I have a dataframe containing maybe ~200k words and phrases. Many of the phrases are duplicative (e.g., the word "adventure" appears thousands of times). I'd like to get a count of each word, and then dedupe. My attempts at doing so take a really long time--longer than anything else in the entire script--and doing anything with the resulting dataframe after I've gotten my counts also takes forever.

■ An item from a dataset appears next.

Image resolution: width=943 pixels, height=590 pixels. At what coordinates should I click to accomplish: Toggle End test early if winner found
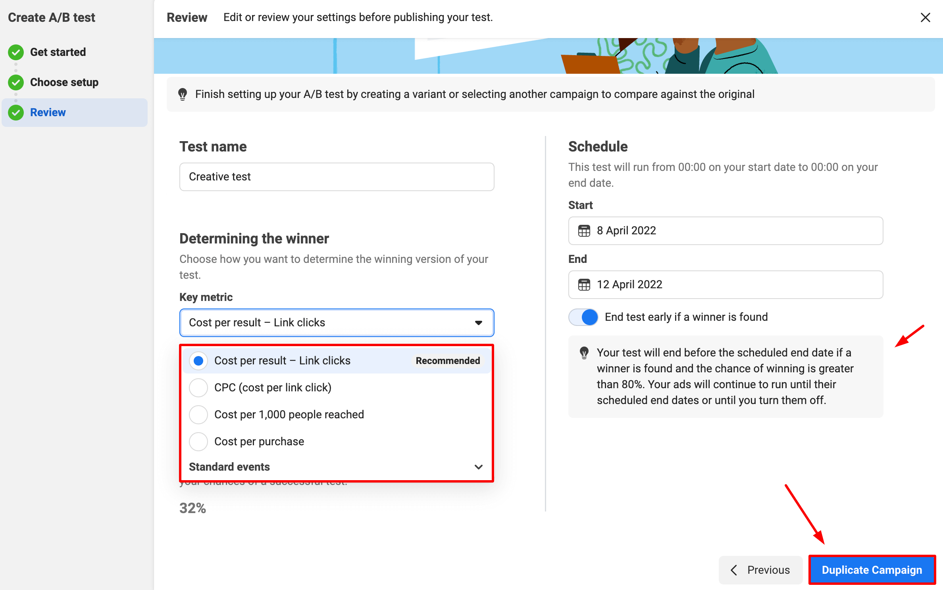pyautogui.click(x=583, y=317)
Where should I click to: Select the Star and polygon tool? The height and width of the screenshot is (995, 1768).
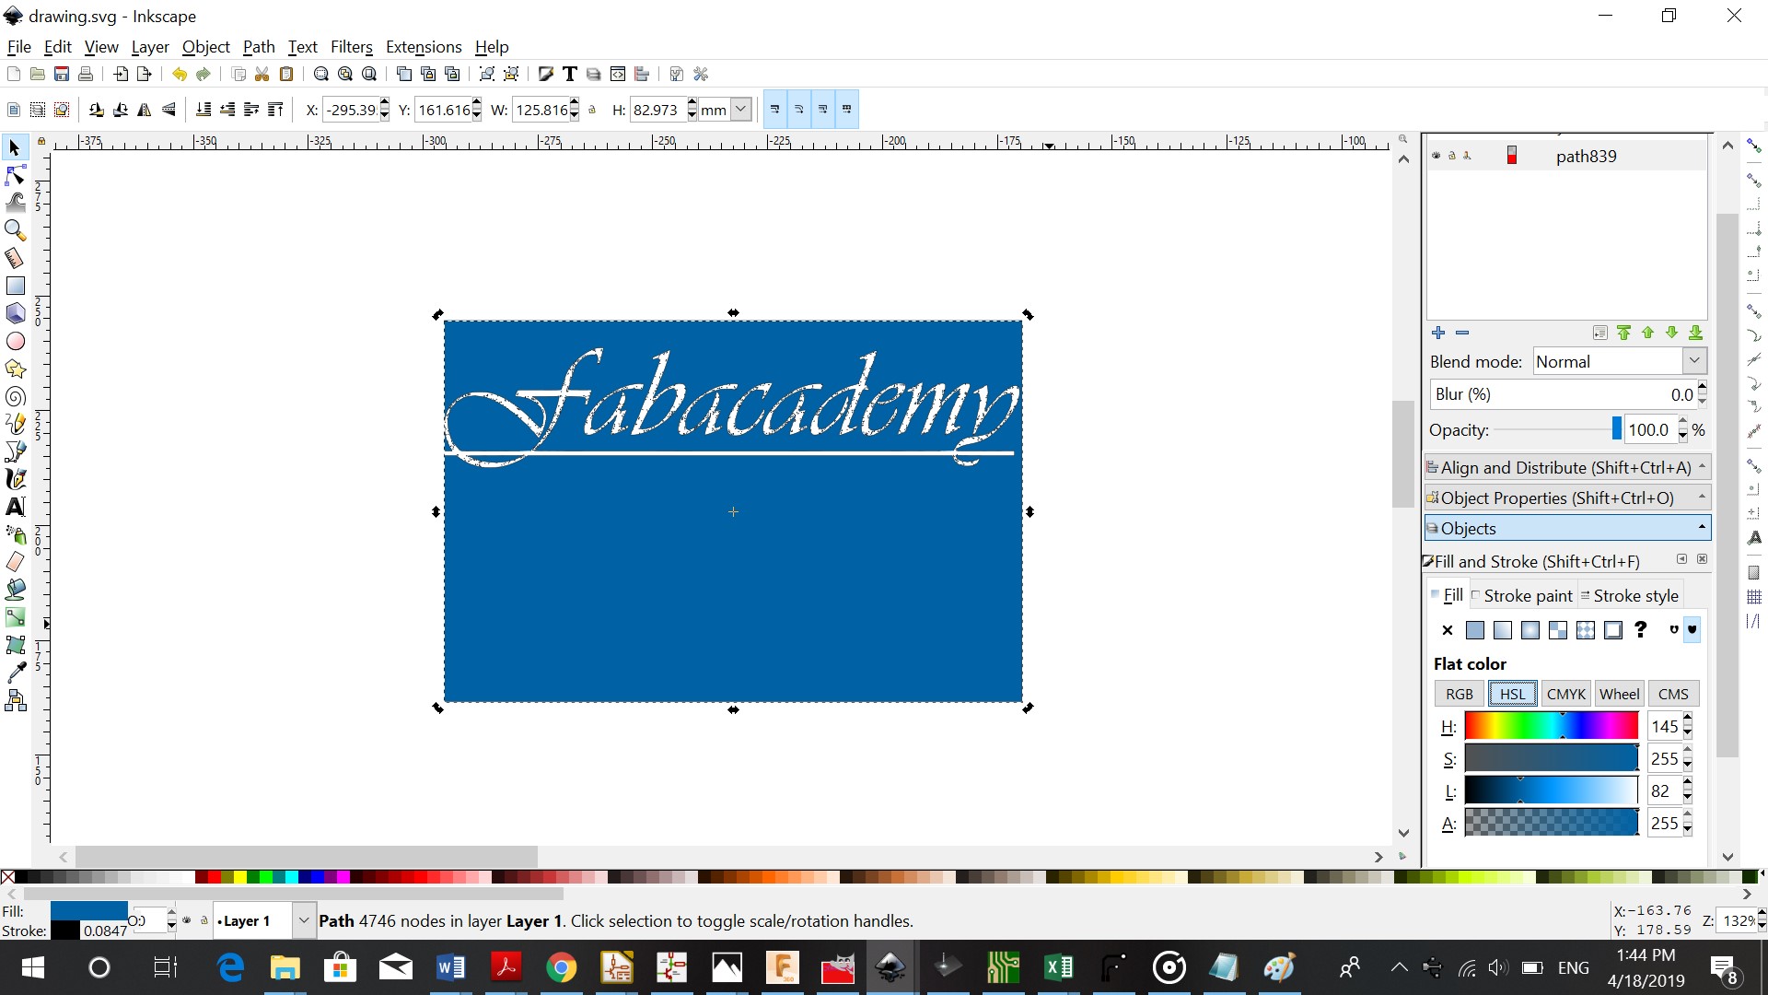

My initial input looks like this:
Keyword_Type Keyword Clean_Keyword
Not Geography cat cat
Not Geography cat cat
Not Geography cat cat
Not Geography cats cat
Not Geography cave cave
Not Geography celebrity celebrity
Not Geography celebrities celebrity
I'm looking for an output like this, which counts all of the times that a given word appears in the dataframe.
Keyword_Type Keyword Clean_Keyword Frequency
Not Geography cat cat 4
Not Geography cat cat 4
Not Geography cat cat 4
Not Geography cats cat 4
Not Geography cave cave 1
Not Geography celebrity celebrity 2
Not Geography celebrities celebrity 2
The code snippet I'm currently using is as follows:
w = Window.partitionBy("Clean_Keyword")
key_count = key_lemma.select("Keyword_Type","Keyword", "Clean_Keyword", count("Clean_Keyword").over(w).alias("Frequency")).dropDuplicates()
I also tried a groupby-count on the Clean Keyword column and joining back to the original key_count df, but this also takes a disgustingly large amount of time. The functions on this same dataset before counting and deduping run in a second or two or less, and any subsequent functions I run on the resulting df are faster on my computer using straight Python than PySpark running on a decent-sized cluster. So, needless to say, something I'm doing is definitely not optimal...
groupbyandcount. Group by all three columns, not justClean_Keyword.